Les dispositifs de vapotage chauffent les e-liquides à des températures élevées (100° à 400°) permettant la formation d’un aérosol qui est inhalé par l’usager. Ces liquides contiennent de la glycérine végétale, du propylène glycol, de la nicotine et des arômes, mélangés en différentes concentrations.

L’étude, publiée dans Scientific Reports[1], note que les risques potentiels pour la santé sont pour partie imprévisibles étant donnée la grande diversité de dispositifs et leur évolution rapide, ainsi que celle de la gamme des arômes proposés et la possibilité illimitée de mélanges en concentrations variées de ces nombreux produits.

Des substances chimiques dangereuses et toxiques

La recherche s’est appuyée sur l’intelligence artificielle (IA) pour simuler et caractériser la formation de nouveaux composés chimiques résultant de la pyrolyse par chauffage des arômes des e-liquides.

L’étude a analysé 180 produits chimiques différents contenus dans les e-liquides. Ces produits chimiques sont principalement dérivés de l’industrie alimentaire, et donc destinés à être ingérés, et non inhalés. En les chauffant, un seul produit chimique peut être à l’origine par une pyrolyse de 10 à 20 composés distincts, et ces nouveaux produits peuvent être eux-mêmes aussi soumis à cette pyrolyse et être à l’origine de nouveaux produits. Enfin tous ces nouveaux produits peuvent potentiellement réagir entre eux.

Presque tous les arômes soumis au modèle d’IA produisent au minimum un produit classé comme dangereux pour la santé, et certains plusieurs, la présence, ou non, de nicotine dans les e-liquides n’intervenant pas.

La formation de substances chimiques dangereuses, dont 127 classées comme toxiques aiguës, 153 comme dangereuses pour la santé et 225 comme irritantes a été observée, dont, par exemple, des composés organiques volatils (COV) suite à la pyrolyse d’arômes fruités et sucrés, confirmant ainsi des observations antérieures[2] qui démontraient la production de ces COV  toxiques pour la santé.

Les auteurs appellent à interdire les arômes dans les produits du vapotage

Étant donné la popularité des arômes chez les adolescents et les jeunes adultes, fumeurs ou non, il est indispensable d’envisager et de prévenir les effets potentiels à long terme de l’inhalation régulière de ces produits, en termes de morbidité et de mortalité, conclut l’étude. A ce titre, l’IA peut être un atout permettant de donner des conseils éclairés au grand public, aux décideurs politiques et aux professionnels de la santé.

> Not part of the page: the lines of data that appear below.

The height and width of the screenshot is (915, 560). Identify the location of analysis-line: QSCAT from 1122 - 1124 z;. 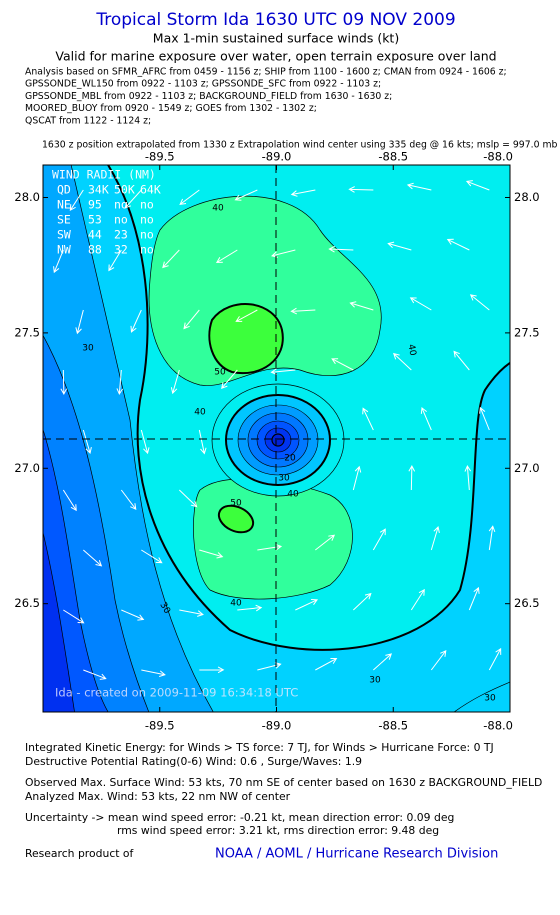
(88, 120).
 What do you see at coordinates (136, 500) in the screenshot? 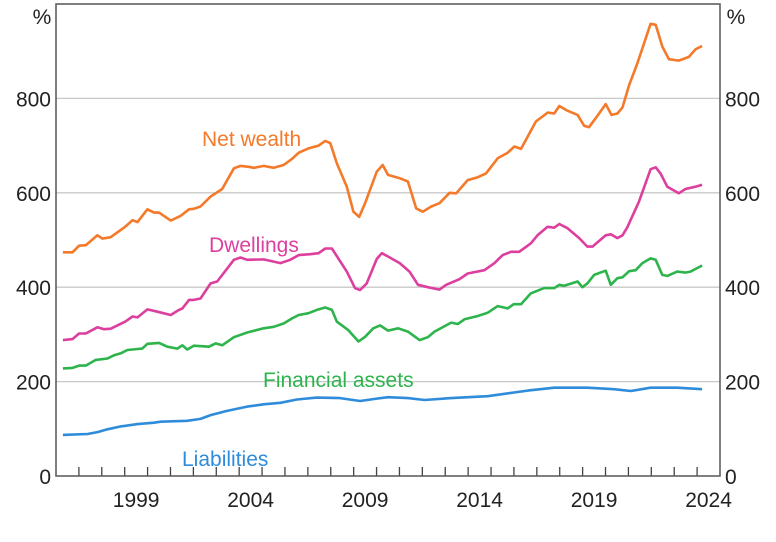
I see `x-tick-label: 1999` at bounding box center [136, 500].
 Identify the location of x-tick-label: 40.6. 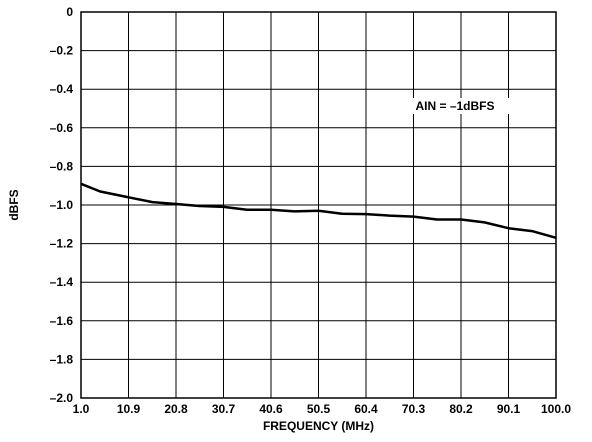
(271, 409).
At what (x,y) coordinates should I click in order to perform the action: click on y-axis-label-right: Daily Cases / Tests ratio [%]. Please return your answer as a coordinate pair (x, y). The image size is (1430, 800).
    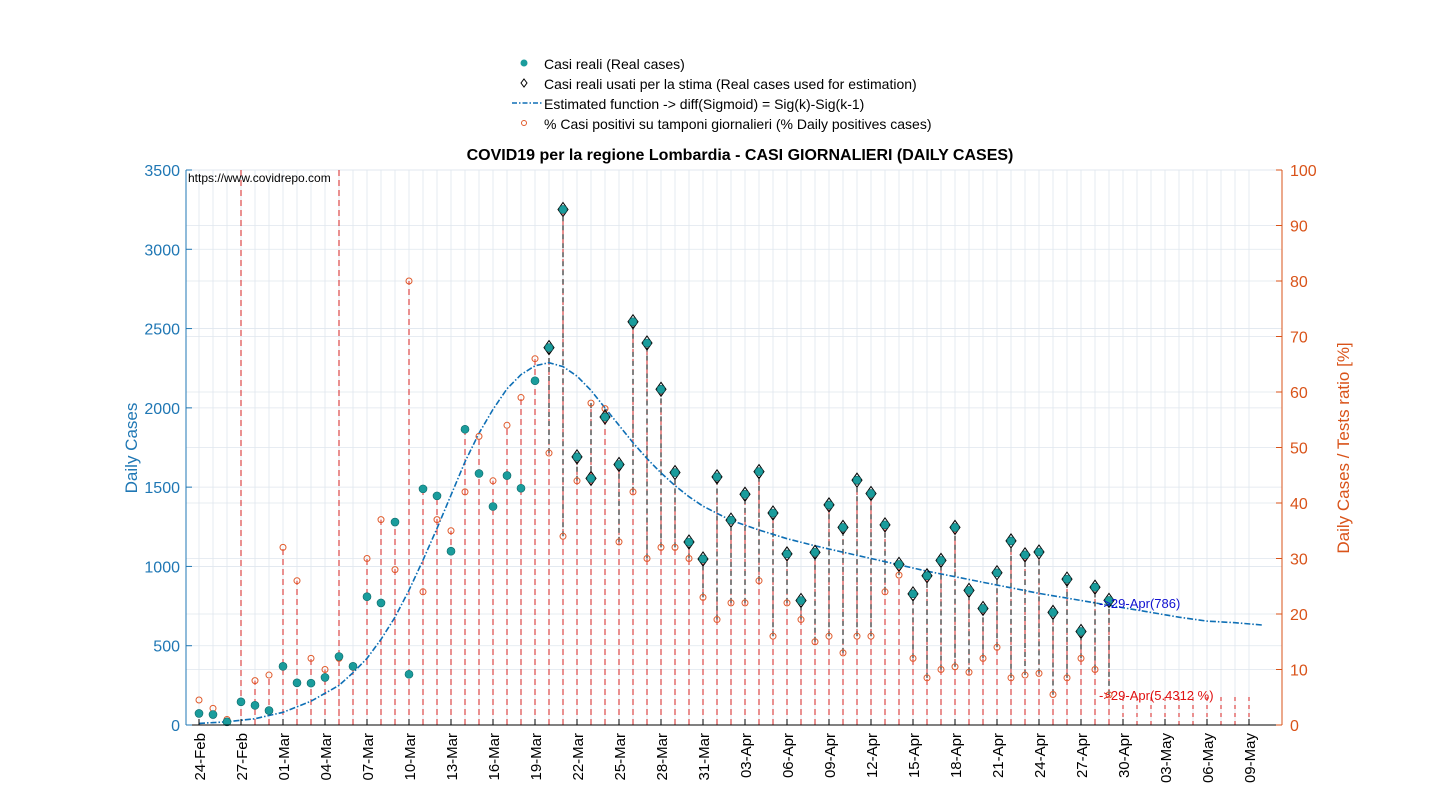
    Looking at the image, I should click on (1344, 448).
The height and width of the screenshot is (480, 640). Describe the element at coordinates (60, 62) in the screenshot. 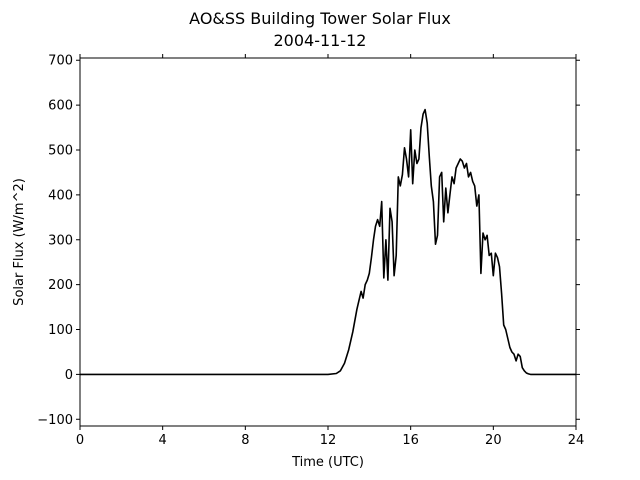

I see `y-tick-label: 700` at that location.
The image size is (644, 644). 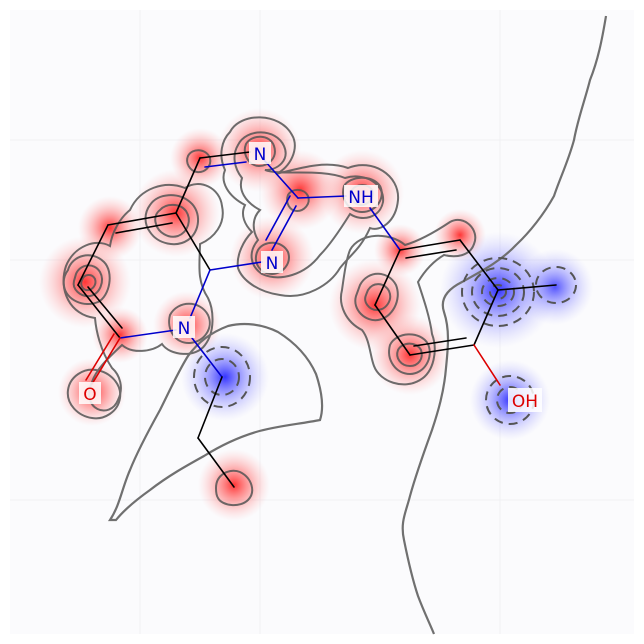 I want to click on atom-nh: NH, so click(x=361, y=198).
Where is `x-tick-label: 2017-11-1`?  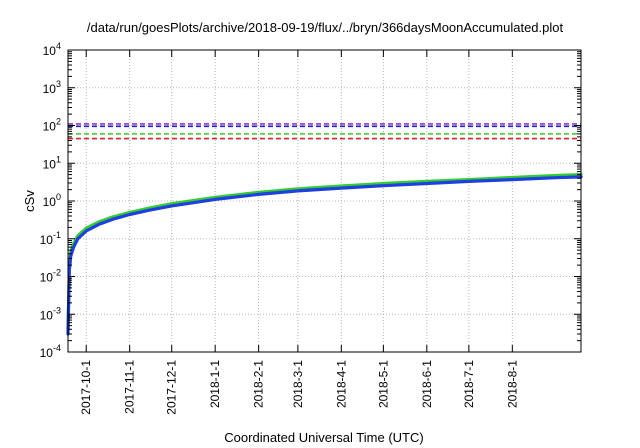
x-tick-label: 2017-11-1 is located at coordinates (130, 387).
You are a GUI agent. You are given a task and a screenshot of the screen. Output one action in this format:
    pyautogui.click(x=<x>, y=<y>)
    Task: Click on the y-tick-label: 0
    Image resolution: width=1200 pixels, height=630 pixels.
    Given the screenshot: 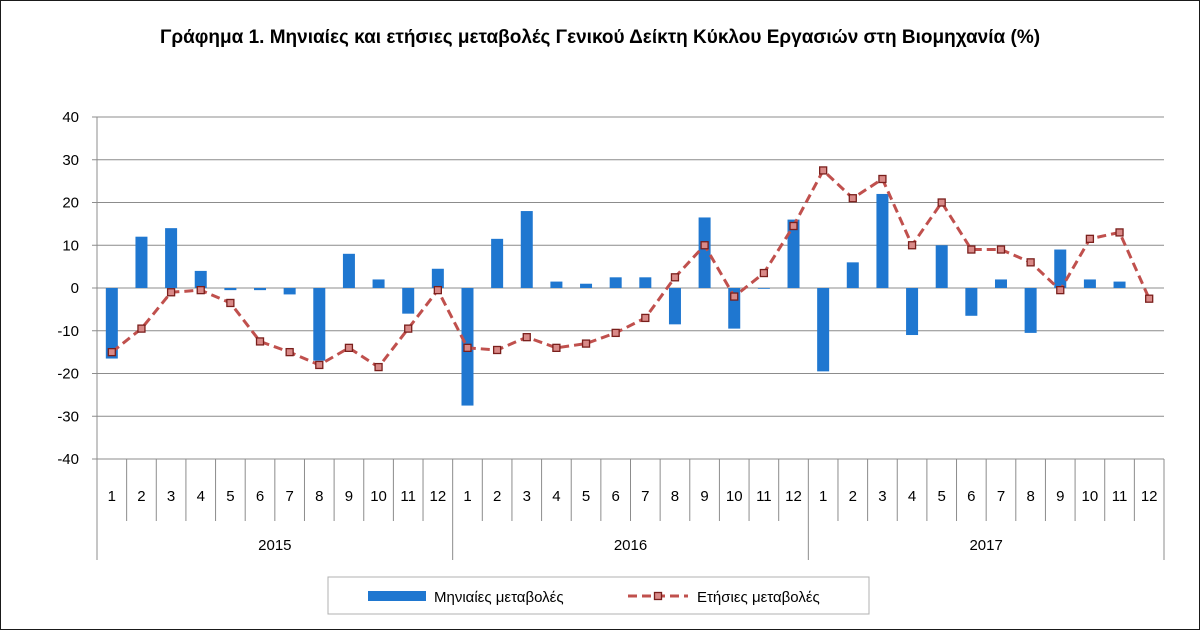 What is the action you would take?
    pyautogui.click(x=75, y=288)
    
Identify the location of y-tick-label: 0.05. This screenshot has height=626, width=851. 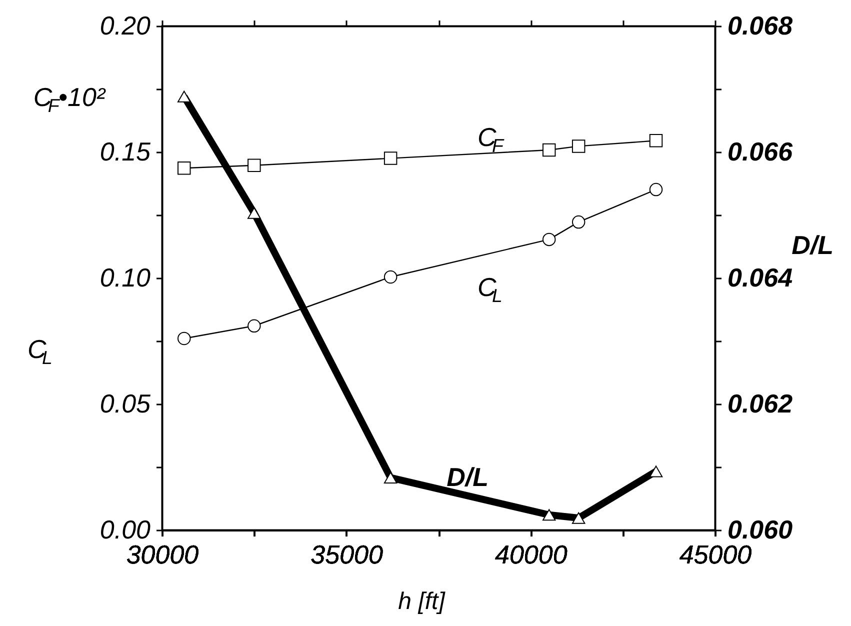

Selon l’auteur sénior, Donal O’Shea, professeur de chimie au RCSI, ces résultats montrent qu’il est nécessaire d’interdire l’ensemble des arômes dans les produits du vapotage « avant qu’il ne soit trop tard », car «il est plausible que nous soyons à l’aube d’une nouvelle vague de maladies chroniques qui apparaîtront dans 15 ou 20 ans en raison de ces expositions ».

©Génération Sans Tabac

AE


[1] Kishimoto, A., Wu, D. & O’Shea, D.F. Forecasting vaping health risks through neural network model prediction of flavour pyrolysis reactions. Sci Rep 14, 9591 (2024). https://doi.org/10.1038/s41598-024-59619-x

[2] Chen, J. Y., Canchola, A. & Lin, Y.-H. Carbonyl composition and electrophilicity in vaping emissions of flavoured and unflavored e-liquids. Toxics 9, 345 (2021).